Germline mutations as prognostic and predictive markers
Increasing attention is also being paid to germline mutations of patients with breast
cancer. A prognostic or predictive significance has been established for some genetic
variants [61 ], [62 ], [63 ], [64 ], [65 ], [66 ], [67 ], [68 ], [69 ]. There is relatively detailed data on the prognostic importance of BRCA1 and BRCA2
mutations for certain groups of patients. The recently published POSH study followed
up almost 3000 patients with primary breast cancer who developed breast cancer before
the age of 40 years and tested them for BRCA1 and BRCA2 mutations [70 ]. This study found no difference in survival between groups. These data could have
implications for clinical procedures in terms of the surgical treatment of these patients,
as the diagnosis would provide enough time to counsel affected women about prophylactic
surgery of the contralateral side [71 ]. A PARP inhibitor has already been approved specifically to treat patients with
a BRCA1 or BRCA2 mutation [72 ]. The PRAEGNANT network in Germany has recently reported on the mutation frequency
of BRCA1 and BRCA2 and other panel genes and estimated the relevance of these findings
for therapy under “real world” conditions [73 ]. The germline DNA of 1462 patients with metastatic breast cancer was investigated.
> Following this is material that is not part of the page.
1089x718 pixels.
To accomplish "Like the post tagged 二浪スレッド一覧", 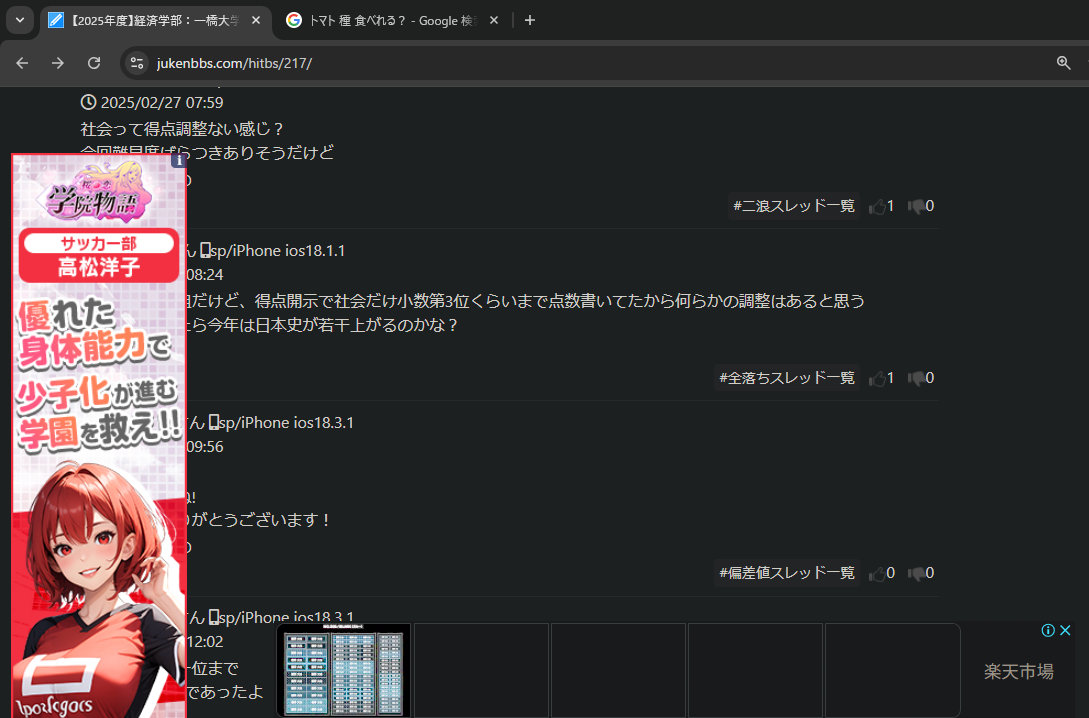I will pyautogui.click(x=878, y=206).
A germline mutation in one of the panel genes was identified in 8.4% of cases. The
most common mutations were found in genes in the BRCA2, CHEK2, BRCA1, PALB2 and ATM
regions. The highest rate of mutations was found in patients with triple-negative
and luminal B-like tumors. Patients with mutations had a poorer prognosis compared
to the overall patient cohort.
Conclusion
The data presented here offers a good summary of current developments and shows that
more and more new therapies are being developed to treat special subgroups and are
combined with the use of biomarkers. The second part of this update [74 ] will provide a summary of recent developments in metastatic breast cancer, supportive
therapy, quality of life and prevention.